Reagents and solvents

Methanol (J. T. Baker, New Jersey, USA), ethyl acetate, and acetic acid (Merck, Darmstadt, Germany) that were used in the process were HPLC grade. Water was supplied by a Millipore (Bedford, MA, USA) Milli-Q water purifier and was used after filtration through a 0.45-μm pore size membrane filter. Standards of all the phenolics investigated were obtained from Sigma-Aldrich (St. Louis, MO, USA). The phenolic stock solution (100 mg L^-1) was prepared in ethanol-water (1:1). The stock solution was diluted to give different standard solutions.

Sample preparation

Ten samples of different types of red wine were purchased from commercial markets in the city of Salvador (Bahia, Brazil). The samples were chosen for being representative of wines (Shiraz, Cabernet Sauvignon, Shiraz, Tanat, Petite Shirazand the blend Cabernet Sauvignon/Shiraz) produced in the Vale do São Francisco region, Brazil. All wines were stored in the dark at 4 °C until their analysis.

Extraction procedures

The following procedure was used to extract phenolic compounds from wine: 20 mg sodium chloride and 20 mg sodium metabisulfite were added to 10 mL of wine, which was then subjected to three continuous liquid-liquid extractions with 3 mL of ethyl acetate acidified by 37% aqueous hydrochloric acid for 10 min in ultrasound. The extract was evaporated using a rotary evaporator and then dissolved in 1 mL of an ethanol/water solution (10:90 v/v).

Analysis

The analysis of the samples was performed with an HPLC-DAD-MS model 2010 A in a Shimadzu system (Kyoto, Japan) consisting of an auto sampler LC SIL 10 AD; an ESI (electrospray ionization) interface operating in negative mode with an ion spray voltage of 3000 V and a capillary temperature of 350 °C, the nebulizing gas flow (N₂) of 40 mL min^-1. The instrument was auto tuned for optimum ionization process and sensitivity with polyethylene glycol (PEG) and p-nitro-phenol.

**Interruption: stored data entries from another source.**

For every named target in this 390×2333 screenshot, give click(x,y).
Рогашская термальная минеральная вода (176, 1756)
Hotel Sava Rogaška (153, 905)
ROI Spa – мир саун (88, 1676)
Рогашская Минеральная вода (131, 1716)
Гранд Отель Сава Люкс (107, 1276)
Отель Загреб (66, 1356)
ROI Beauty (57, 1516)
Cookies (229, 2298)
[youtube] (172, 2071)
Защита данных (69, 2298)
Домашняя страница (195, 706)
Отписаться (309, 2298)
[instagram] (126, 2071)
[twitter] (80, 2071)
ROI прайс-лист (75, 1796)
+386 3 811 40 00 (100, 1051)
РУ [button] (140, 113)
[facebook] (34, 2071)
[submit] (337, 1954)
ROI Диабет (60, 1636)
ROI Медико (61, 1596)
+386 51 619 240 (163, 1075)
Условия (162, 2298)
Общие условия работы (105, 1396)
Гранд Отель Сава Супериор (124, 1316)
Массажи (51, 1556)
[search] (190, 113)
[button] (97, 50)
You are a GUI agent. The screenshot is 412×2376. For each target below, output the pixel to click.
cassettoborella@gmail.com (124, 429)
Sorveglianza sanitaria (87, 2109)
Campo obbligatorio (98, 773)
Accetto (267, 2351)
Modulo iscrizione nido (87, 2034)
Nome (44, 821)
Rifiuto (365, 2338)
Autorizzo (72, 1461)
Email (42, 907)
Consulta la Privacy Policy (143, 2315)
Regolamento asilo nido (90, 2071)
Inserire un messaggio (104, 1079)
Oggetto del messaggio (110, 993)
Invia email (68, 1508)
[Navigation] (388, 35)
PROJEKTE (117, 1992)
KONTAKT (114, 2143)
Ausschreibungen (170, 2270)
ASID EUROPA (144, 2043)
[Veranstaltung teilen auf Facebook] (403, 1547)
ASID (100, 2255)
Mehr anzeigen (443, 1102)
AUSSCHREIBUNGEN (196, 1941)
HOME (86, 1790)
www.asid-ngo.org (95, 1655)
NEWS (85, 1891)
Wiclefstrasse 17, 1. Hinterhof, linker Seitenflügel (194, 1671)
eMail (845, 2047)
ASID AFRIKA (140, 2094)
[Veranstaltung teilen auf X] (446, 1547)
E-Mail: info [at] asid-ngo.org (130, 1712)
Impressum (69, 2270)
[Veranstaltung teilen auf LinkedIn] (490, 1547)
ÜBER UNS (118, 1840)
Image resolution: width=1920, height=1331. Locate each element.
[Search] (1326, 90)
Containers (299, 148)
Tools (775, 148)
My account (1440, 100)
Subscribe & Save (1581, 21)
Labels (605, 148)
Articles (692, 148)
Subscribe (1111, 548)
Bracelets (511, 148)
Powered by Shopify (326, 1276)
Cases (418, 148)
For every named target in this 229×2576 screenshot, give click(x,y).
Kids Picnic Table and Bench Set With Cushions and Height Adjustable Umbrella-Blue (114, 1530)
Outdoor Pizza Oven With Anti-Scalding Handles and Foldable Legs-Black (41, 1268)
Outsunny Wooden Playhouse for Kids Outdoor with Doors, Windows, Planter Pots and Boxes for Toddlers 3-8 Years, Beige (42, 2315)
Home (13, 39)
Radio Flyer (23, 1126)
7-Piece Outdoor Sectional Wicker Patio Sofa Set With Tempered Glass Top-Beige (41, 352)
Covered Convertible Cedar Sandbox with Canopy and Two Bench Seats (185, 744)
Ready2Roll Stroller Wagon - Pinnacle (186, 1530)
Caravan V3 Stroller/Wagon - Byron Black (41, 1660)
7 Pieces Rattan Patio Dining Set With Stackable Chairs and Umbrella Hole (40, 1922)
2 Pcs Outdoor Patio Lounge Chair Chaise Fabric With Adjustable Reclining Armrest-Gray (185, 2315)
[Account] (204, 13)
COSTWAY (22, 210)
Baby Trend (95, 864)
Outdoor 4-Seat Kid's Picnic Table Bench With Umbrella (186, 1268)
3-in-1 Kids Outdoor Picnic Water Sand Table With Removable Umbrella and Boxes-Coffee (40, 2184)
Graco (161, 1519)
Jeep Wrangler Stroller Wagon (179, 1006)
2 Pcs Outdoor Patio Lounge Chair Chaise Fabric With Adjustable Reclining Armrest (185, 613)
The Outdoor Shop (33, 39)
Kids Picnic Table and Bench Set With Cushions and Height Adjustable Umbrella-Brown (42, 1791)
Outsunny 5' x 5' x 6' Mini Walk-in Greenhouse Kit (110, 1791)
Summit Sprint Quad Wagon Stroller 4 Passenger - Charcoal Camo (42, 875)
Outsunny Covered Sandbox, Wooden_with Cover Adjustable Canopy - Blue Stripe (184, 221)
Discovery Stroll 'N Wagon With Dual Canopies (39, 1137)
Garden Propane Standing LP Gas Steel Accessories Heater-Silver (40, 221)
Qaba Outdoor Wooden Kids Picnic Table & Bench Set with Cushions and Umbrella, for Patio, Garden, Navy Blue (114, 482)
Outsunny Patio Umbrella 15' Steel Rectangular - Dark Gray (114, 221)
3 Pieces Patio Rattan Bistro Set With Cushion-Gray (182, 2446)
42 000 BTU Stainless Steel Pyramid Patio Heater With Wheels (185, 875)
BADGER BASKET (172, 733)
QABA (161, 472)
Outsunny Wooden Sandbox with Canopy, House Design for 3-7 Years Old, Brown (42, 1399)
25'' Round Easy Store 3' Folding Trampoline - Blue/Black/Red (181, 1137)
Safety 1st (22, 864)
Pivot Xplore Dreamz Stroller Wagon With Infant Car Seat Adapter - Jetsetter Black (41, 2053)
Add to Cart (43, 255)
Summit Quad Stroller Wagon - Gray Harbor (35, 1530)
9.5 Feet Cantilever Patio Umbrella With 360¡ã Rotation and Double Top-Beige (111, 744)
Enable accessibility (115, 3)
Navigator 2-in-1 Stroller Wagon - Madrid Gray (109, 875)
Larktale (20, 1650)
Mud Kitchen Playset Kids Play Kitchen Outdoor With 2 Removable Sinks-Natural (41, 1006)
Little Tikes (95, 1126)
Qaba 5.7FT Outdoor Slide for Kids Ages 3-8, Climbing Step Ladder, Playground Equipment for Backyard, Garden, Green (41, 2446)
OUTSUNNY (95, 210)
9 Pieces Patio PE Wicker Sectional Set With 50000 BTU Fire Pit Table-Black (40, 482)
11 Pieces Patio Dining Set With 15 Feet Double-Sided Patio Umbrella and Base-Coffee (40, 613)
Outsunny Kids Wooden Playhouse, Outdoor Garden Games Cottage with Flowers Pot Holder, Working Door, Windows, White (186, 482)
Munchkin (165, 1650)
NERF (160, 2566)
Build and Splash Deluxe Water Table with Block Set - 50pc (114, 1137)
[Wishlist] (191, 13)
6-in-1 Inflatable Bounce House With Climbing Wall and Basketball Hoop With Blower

Quadrupole mass spectrometer data were collected in full scan mode within a range from 100 to 600 m/z with a photodiode array detector (DAD 100). A column C18, 2.1 × 75 mm (particle diameter 3.5 µm) and a guard column (4.6 mm internal diameter × 12.5 mm) Agilent (California, USA), were employed. The mobile phase was composed of water acidified with formic acid (pH = 3.0, solvent A) and methanol (solvent B); a flow rate of 0.6 mL min^-1 was used. The following gradient was used: 0-2 min, 15% B; 2-7 min, 15-30% B; 11-15 min, 30-80% B (cleaning the column); 15-20 min, 80-15% B (return of the initial conditions). UV absorbance was monitored from 200 to 400 nm.

Results and Discussion

The phenolic compounds were identified by comparing retention times, UV-Vis spectra and mass spectra obtained from real samples, pure standards (Figures 1 and 2), and real samples spiked with different concentration levels (Table 1). Absorption spectra obtained using a 280 nm wavelength were utilized to determine the phenolic compounds.

Identification and determination of quercetin, gallic acid, caffeic acid and p-coumaric acid in Brazilian wines

Based on the mass spectrum base peak and on the retention times of compounds (Table 2), it was possible to identify and quantify gallic acid, caffeic acid, p-coumaric acid and quercetin in wines produced in Vale do São Francisco. By analyzing the MS (Supplementary Information section), it was possible to observe the presence of gallic acid by a negative pseudo-molecular ion ([M - H]^-) at m/z 169 corresponding to gallic acid besides the peak at m/z 338, which was due to the adduct that formed between two pseudo-molecular ions ([M - H]^-+ [M - H]^-). Caffeic acid presents an [M - H]^- at m/z 179 (with an adduct peak at m/z 358). p-Coumaric acid yields an [M - H]^- at m/z 163, whereas a peak that is observed at m/z 209 corresponds to the formation of an adduct between the molecular ion and formic acid from the mobile phase ([M - H]^- + HCOOH).The presence of quercetin is indicated by the pseudo-molecular ion [M - H]^- at m/z 301.

Analytical features

The analytical curves were obtained using standard solutions at different concentrations for each analyte. The corresponding regression equations and other characteristic parameters that were used to determine the phenolic compounds are shown in Table 3. The analytical curves exhibit excellent linear behavior over the concentration range that was under study.

The limit of detection (LOD) and the limit of quantification (LOQ) were established by analyzing the calibration curves.¹²12 Numanoğlu, E.; Boyaci, İ. H.; Topcu, A.; J. Food Drug Anal. 2008, 16, 74. The LOD ranged from 0.27 to 0.59 mg L^-1 and the LOQ ranged from 0.90 to 1.96 mg L^-1 for all analytes (Table 3).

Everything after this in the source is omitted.